At 14 de outubro de 2007 às 14:06, Anonymous Anónimo said...

O "PÓS-CAVAQUISMO" NO PSD

O congresso do PSD que abriu ontem perto de Lisboa é, por assim dizer, um congresso histórico: com ele acaba a fase do partido que ficou conhecida pelo nome de "cavaquismo". Não só porque o presidente eleito, Luís Filipe Menezes, nunca foi um "cavaquista" convicto e nunca se deu bem com o dr. Cavaco, mas porque o pessoal e os critérios que desde 1985 presidiram ao PSD saem definitivamente de cena. Os jornais já noticiaram a ausência de Dias Loureiro, Morais Sarmento, Marcelo Rebelo de Sousa, Pacheco Pereira, António Borges, Alexandre Relvas, Leonor Beleza, Rui Rio, Teresa Gouveia, dezenas de outras personagens menores (Ferreira do Amaral, Braga de Macedo, Isabel Mota) ou presuntivamente reformadas (Álvaro Barreto, Cardoso e Cunha, Eduardo Catroga) e, como seria de esperar, a direcção cessante e os vários "notáveis" que, de perto ou de longe, se colaram a ela (Graça Moura e Carlos Coelho, por exemplo).

Uma nova gente tomou conta da casa e essa gente não estima por aí além o dr.
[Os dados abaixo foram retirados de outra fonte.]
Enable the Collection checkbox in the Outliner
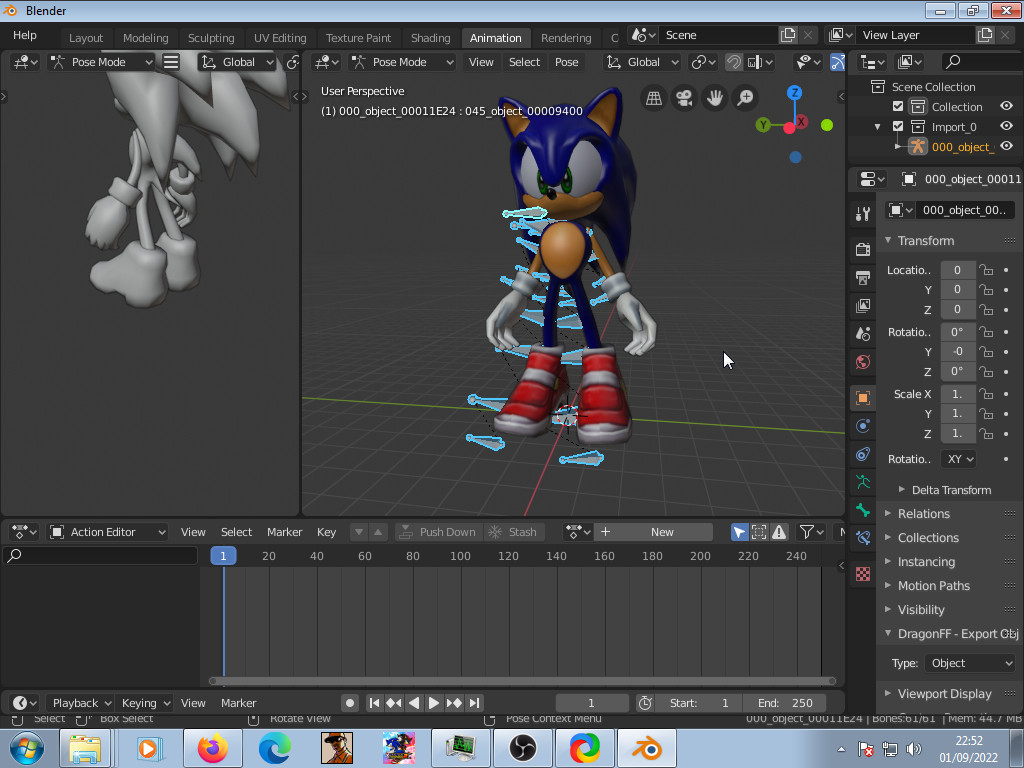Screen dimensions: 1024x768 pos(897,106)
Cavaco e os "cavaquistas". No fundo de si próprio, o PSD não desculpa ao dr. Cavaco a "deserção" de 1995 e a primeira candidatura, forçada e derrotada, a Belém. Sentiu sempre, e continua a sentir, que, quando o tecto cai, o lugar do "chefe" é à frente das tropas, na oposição, por muito dura e difícil que ela seja, e não no refúgio irresponsável e pacífico da universidade. E, se aplaudia as proclamações délficas do professor, como o artigo O Monstro, não esquecia também que ele nada fizera para evitar o pior. O egoísmo "estratégico" de Cavaco não o tornou especialmente amado e a arrogância dos "cavaquistas", que se arrumaram por aqui e por ali com todo o conforto, não os recomendou ao militante médio.

Ninguém sabe, ou se atreve a prever, o que vai sair do congresso de Torres Vedras. Mas, no meio da incerteza, um ponto parece mais do que adquirido: o PSD de Menezes não irá chamar ou depender das "luminárias" da academia ou dos "negócios", sem experiência ou convicção (excepto a do seu direito de governar) e sem sombra de currículo partidário. Para bem ou para mal (há quem ache que para muito mal), o PSD ficará nas mãos de uma personagem do "pós-cavaquismo": o operador político profissional, criado no aparelho, educado nas guerras labirínticas do poder local e pouco inclinado ao sentimento e à reverência. Nem Sócrates nem Cavaco irão ter uma vida muito tranquila.

Vasco Pulido Valente

 
At 14 de outubro de 2007 às 14:38, Anonymous Anónimo said...

Quem é quem é?

Lanço o repto daqui:

Quem é o maior e mais importante mentiroso e o mais importante falsificador de documentos em Portugal?

A quem souber as minhas homenagens.

Quem não souber: Bom, anda distraído.

Todos sabemos, não é?

Pistas: É um político; Tem um elevado estatuto; É narcisista; É colérico; É um "tangas"; É vingativo; Dizem que não é homem; Tem uma amiga fufa.